Leverkusener Intrigenspiel

  • von Jörg Winterfeldt


    "Bei manchen Transfergeschäften ist es wie auf dem Fußballfeld. Wenn du zum Abschluß kommen willst, mußt du rein in den Strafraum. Selbst wenn die Gefahr besteht, daß sie dich umlegen."


    Jürgen von Einem, ehemaliger Sportbeauftragter der Bayer AG, in seinem Buch "Gefährlicher Strafraum - Die Geschichte eines Transfers"


    Der verkniffene Blick zählt zu seinen Merkmalen. Dann verengen sich die Augen von Wolfgang Holzhäuser zu schmalen Schlitzen hinter den randlosen, ovalen Brillengläsern, die Lippen preßt er zu einem Strich zusammen, die Mundwinkel läßt er hängen, als sollten sie vom Hemdkragen gestützt werden.


    Holzhäuser (56) lenkt als Geschäftsführer die Geschicke von Bayer Leverkusen. Am Samstag katapultierte sich seine Mannschaft nach durchwachsener Saison mit dem 5:1 (2:0) gegen den 1. FC Kaiserslautern in Reichweite der Qualifikationsplätze für die Europapokale. Die BayArena bebte unter der Euphorie der Fans, nur Holzhäuser bebte unter ihrem Zorn: "Reiner Calmund, Du bist der beste Mann" hallte es immer wieder durchs Rund, vor allem aber "Holzhäuser raus".


    Unter den Anhängern genoß der hessische Finanzmann Holzhäuser nie die Anerkennung, die dem rheinischen Original Calmund zuteil wurde. Das sorgte seit 1976 dafür, daß das fußballerische Schwergewicht sich von Köln in dessen Vorort auf der anderen Rheinseite verlagert hat: "Alles ist ein Kampf", pflegte Calmund zu sagen, "wenn jemand auf einem Stuhl sitzt, auf den wir wollen, dann haue ich den vom Stuhl eben runter."


    Doch die Situation für Holzhäuser ist besonders heikel geworden, seit sich der Eindruck aufdrängt, er stecke als Drahtzieher hinter den Untreue-Vorwürfen gegen Calmund. Der Kölner Staatsanwalt Norbert Reifferscheidt ermittelt, was mit 580 000 Euro passiert ist, die Calmund im Juni 2003 in drei Tranchen von Bayer-Konten bei der örtlichen Sparkasse in bar abholte und angeblich dem Borgholzhausener Spielervermittler Volker Graul übergab. Der will damit dem Klub Kaufoptionen an fünf Profis aus Serbien und Kroatien vermittelt und die Belege an Bayer weitergereicht haben. Holzhäuser behauptet, die Zahlungen seien "ohne Gegenleistung" gewesen, obwohl Calmund der Staatsanwaltschaft sogar noch zwei auf Graul ausgestellte Transfervollmachten vorlegen konnte.

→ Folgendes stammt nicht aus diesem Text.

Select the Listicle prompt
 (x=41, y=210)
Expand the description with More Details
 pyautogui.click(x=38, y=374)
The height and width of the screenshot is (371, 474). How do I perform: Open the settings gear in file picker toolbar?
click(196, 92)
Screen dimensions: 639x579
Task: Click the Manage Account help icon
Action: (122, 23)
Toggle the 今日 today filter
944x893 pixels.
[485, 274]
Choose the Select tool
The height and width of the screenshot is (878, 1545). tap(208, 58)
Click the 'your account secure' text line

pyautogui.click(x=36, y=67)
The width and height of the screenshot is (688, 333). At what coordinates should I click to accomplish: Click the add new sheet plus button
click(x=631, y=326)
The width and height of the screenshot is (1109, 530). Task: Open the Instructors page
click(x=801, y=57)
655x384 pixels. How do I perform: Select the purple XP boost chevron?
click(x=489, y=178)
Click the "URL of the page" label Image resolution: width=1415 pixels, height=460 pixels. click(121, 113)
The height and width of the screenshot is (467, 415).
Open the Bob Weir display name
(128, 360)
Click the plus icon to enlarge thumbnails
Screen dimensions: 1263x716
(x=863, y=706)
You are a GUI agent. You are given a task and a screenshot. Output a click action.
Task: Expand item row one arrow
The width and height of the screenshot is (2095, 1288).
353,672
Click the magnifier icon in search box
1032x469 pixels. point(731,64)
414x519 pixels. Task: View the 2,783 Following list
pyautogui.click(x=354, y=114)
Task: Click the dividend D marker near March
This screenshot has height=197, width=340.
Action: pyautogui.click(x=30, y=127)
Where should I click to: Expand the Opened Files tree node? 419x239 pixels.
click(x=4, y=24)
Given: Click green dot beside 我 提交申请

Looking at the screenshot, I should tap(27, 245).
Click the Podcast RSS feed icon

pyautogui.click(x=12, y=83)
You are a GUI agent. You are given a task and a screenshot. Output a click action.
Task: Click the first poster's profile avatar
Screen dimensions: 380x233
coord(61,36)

    Der Klub hat Indizien zusammen getragen, die die Vermutung nahelegen könnten, mit dem Geld seien Bayer-Spiele im Abstiegskampf der Saison 2002/2003 verschoben worden. Obwohl der Verein und vor allem Holzhäuser fleißig kooperierten, will die Beweiskette gegen Calmund partout nicht dichter werden, so daß der Leitende Oberstaatsanwalt Jürgen Kapischke der Kölner Tageszeitung "Express" sagte, es sei "zwar denkbar, daß Herr Calmund etwas großzügig mit dem Geld umgegangen ist, aber dafür, daß er in die eigene Tasche gewirtschaftet hat, gibt es bislang keine klaren Hinweise".


    Damit gerät die Affäre Calmund immer mehr zum Enthüllungskrimi über die Skrupellosigkeit auf dem internationalen Transfermarkt für Fußballprofis, auf dem sich angesichts der zu bewegenden Millionensummen auch Ganoven tummeln. Und sie rückt die Intrigen im Fußballverein Bayer Leverkusen ins Rampenlicht. "Bei dieser Geschichte wird es keine Gewinner geben", sagte Leverkusen Sportdirektor Rudi Völler "Sport Bild", "nur Verlierer.


    Bis zum Juni 2004 arbeiteten die Betriebswirte Holzhäuser und Calmund zusammen. Aber immer eher in Kohabitation als Kollaboration, obwohl Calmund seit 1996 daraufhin gewirkt hatte, den früheren Ligasekretär vom Deutschen Fußball-Bund loszueisen, um seine Insiderkenntnisse ab 1998 dann tatsächlich für Bayer nutzen zu können, und obwohl er sich 2002 dafür eingesetzt hatte, daß Holzhäusers Vertrag verlängert wurde, als der Bayer-Vorstandsvorsitzende Werner Wenning mit dem Chef seiner Fußballabteilung Kurt Vossen beschlossen hatte, den Kontrakt zu beenden. Dennoch wurde Calmund im Mai schriftlich mitgeteilt, er sei mit Wirkung vom 1. Juli 2002 "alleiniger Sprecher der Geschäftsführung". Auf eine Eintragung der Machtverteilung im Handelsregister, heißt es, werde verzichtet, um "eine Schwächung von Holzhäuser im Außenverhältnis" zu verhindern.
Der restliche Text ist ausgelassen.